Mixed results for Owens Corning in fourth quarter
Owens Corning, a global manufacturer of residential and commercial building materials, has reported sales of $5.8 billion for fiscal 2008, a 17 percent increase over sales of $5.0 billion in 2007. The gains were credited to higher revenues from the company’s composites division, which included an acquisition in November 2007 and improved selling prices and sales volumes in roofing and asphalt.
The Toledo, Ohio-based company posted a net loss of $839 million in 2008, which it attributed primarily to a non-cash charge of $909 million recorded in 2008 to establish an accounting valuation allowance against deferred tax assets related to its net operating losses. In fiscal 2007, the company reported earnings of $96 million.
Excluding special items, adjusted earnings from continuing operations for the year were $124 million, versus $162 million a year ago.
Net sales for the fourth quarter of 2008 were $1.29 billion, down 1 percent from the corresponding quarter in 2007. Higher sales in the roofing and asphalt segment offset lower sales in composites and insulation, the company said. The latter business was impacted by the “global economic slowdown and the continued decline in U.S. new residential construction,” the company stated.
The company reported a net loss of $45 million for the quarter, compared to a loss of $46 million for the same quarter a year ago.

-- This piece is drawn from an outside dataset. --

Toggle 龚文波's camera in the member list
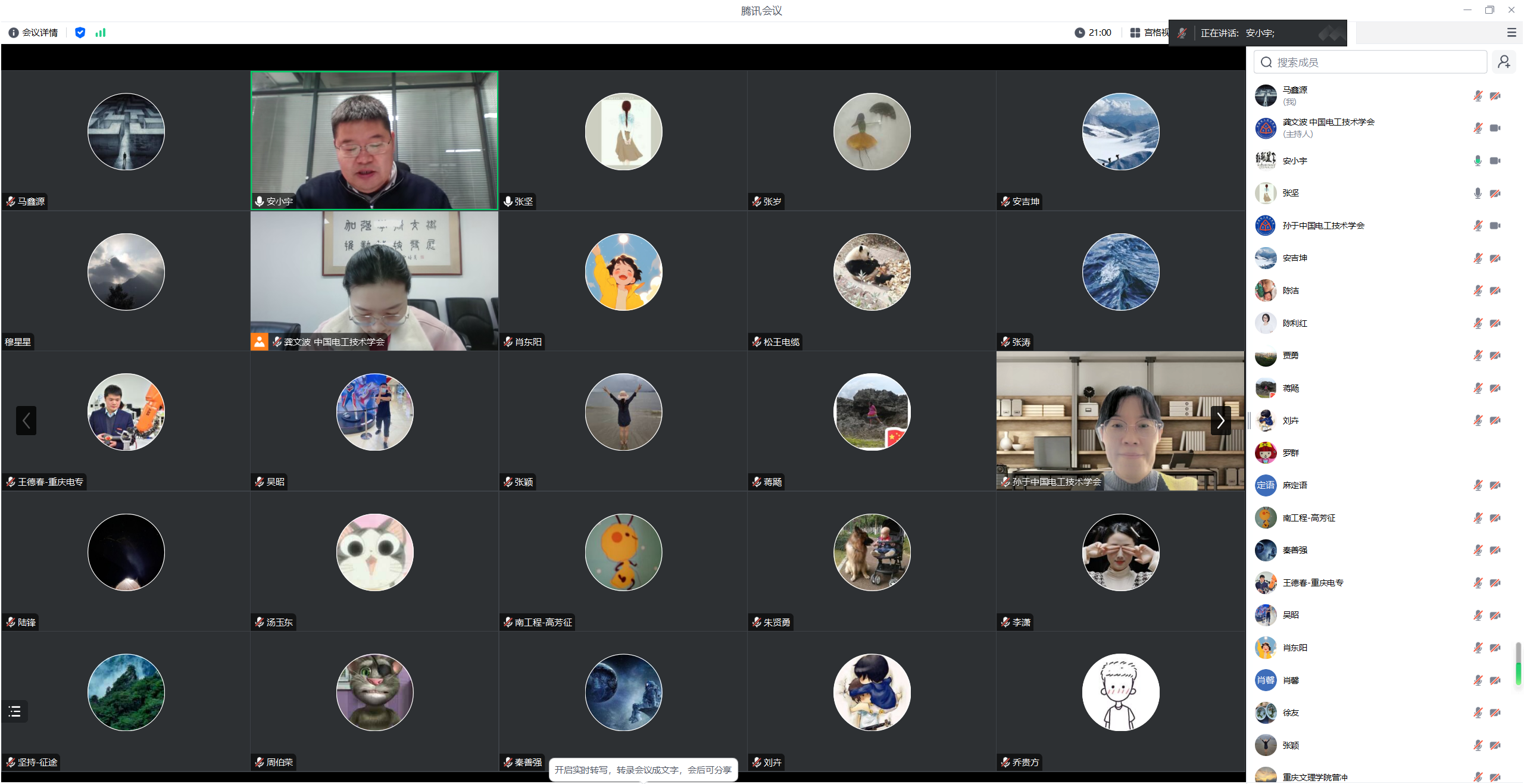Viewport: 1524px width, 784px height. [x=1496, y=127]
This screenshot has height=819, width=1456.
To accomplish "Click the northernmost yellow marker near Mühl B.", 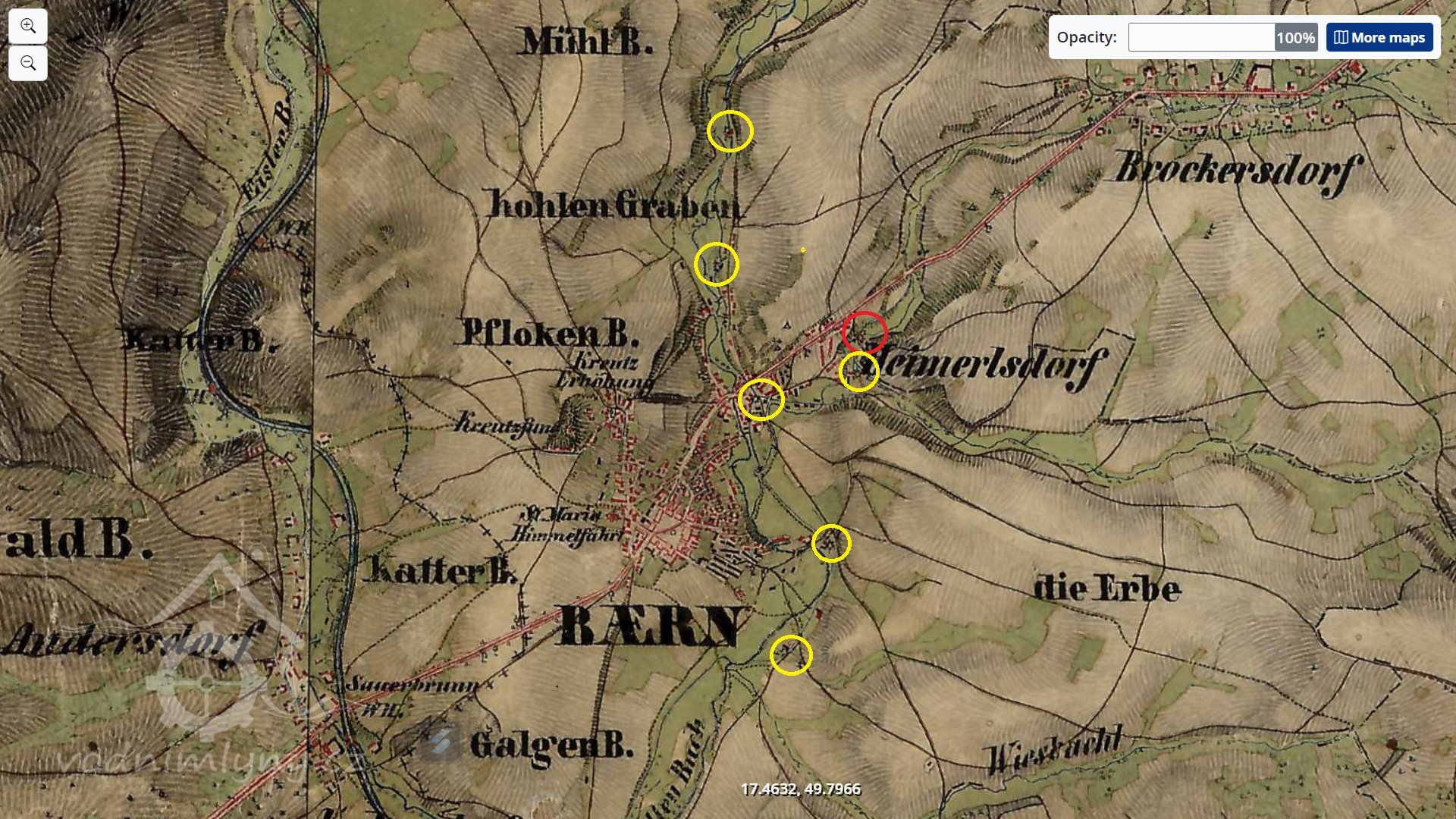I will click(x=730, y=131).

In its outlook, Owens Corning said it expected roofing and asphalt, which finished 2008 with strong margin rates, to perform well into 2009. The demand for asphalt continues to be fueled by highway construction funds and storm-related damage repairs.

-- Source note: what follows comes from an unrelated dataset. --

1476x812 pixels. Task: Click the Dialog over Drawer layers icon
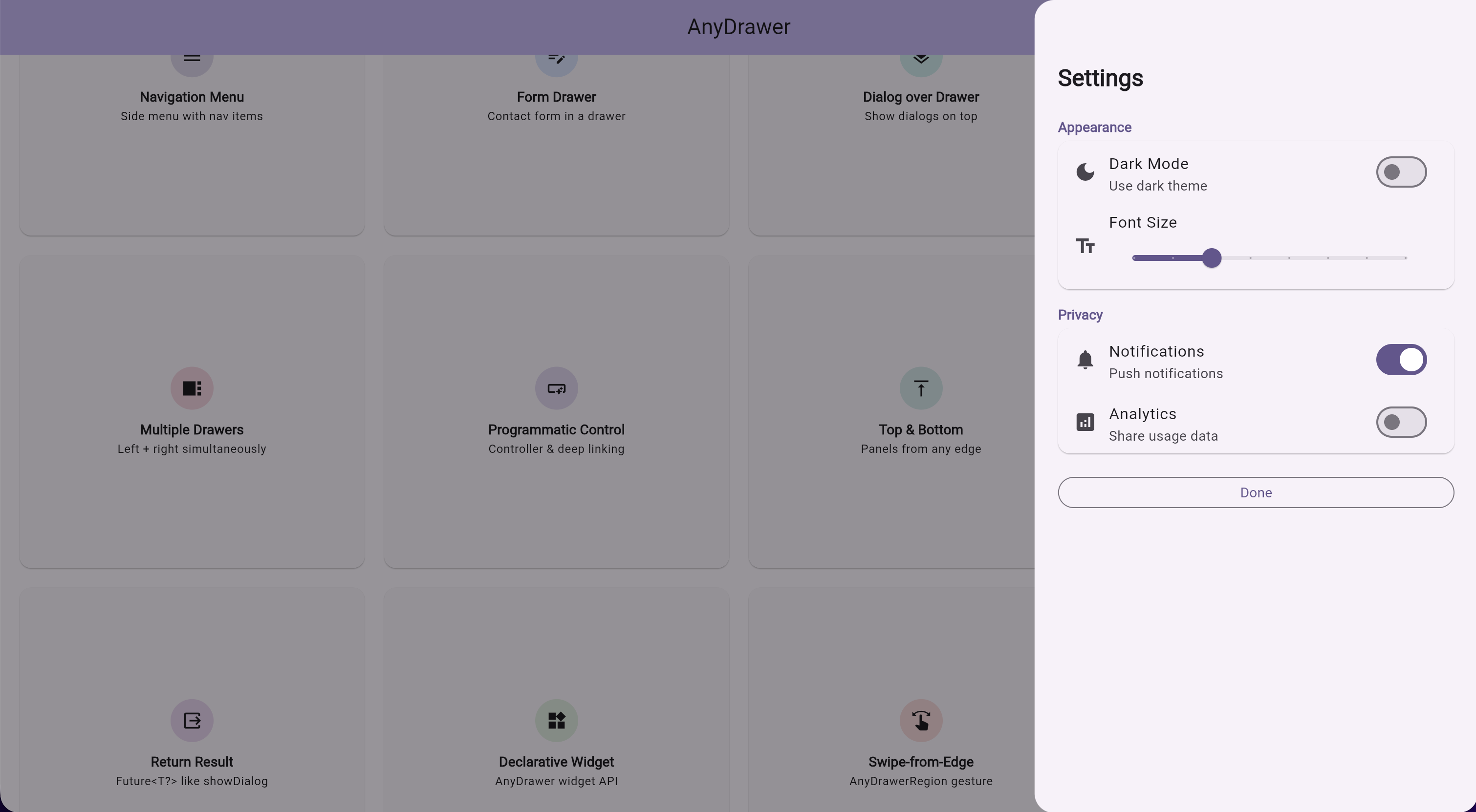coord(920,58)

But its insulation business faces “another difficult year in new residential construction …in the United States,” the company said. “Despite significant cost and capacity actions, it is likely this business will struggle to achieve profitability in 2009.”
Owens Corning stated that it will take “aggressive action” to manage its costs this year. “The company will further curtail capacity across its operations, reduce SG&A and head count, and delay capital projects such as the previously announced expansion in Russia,” it said.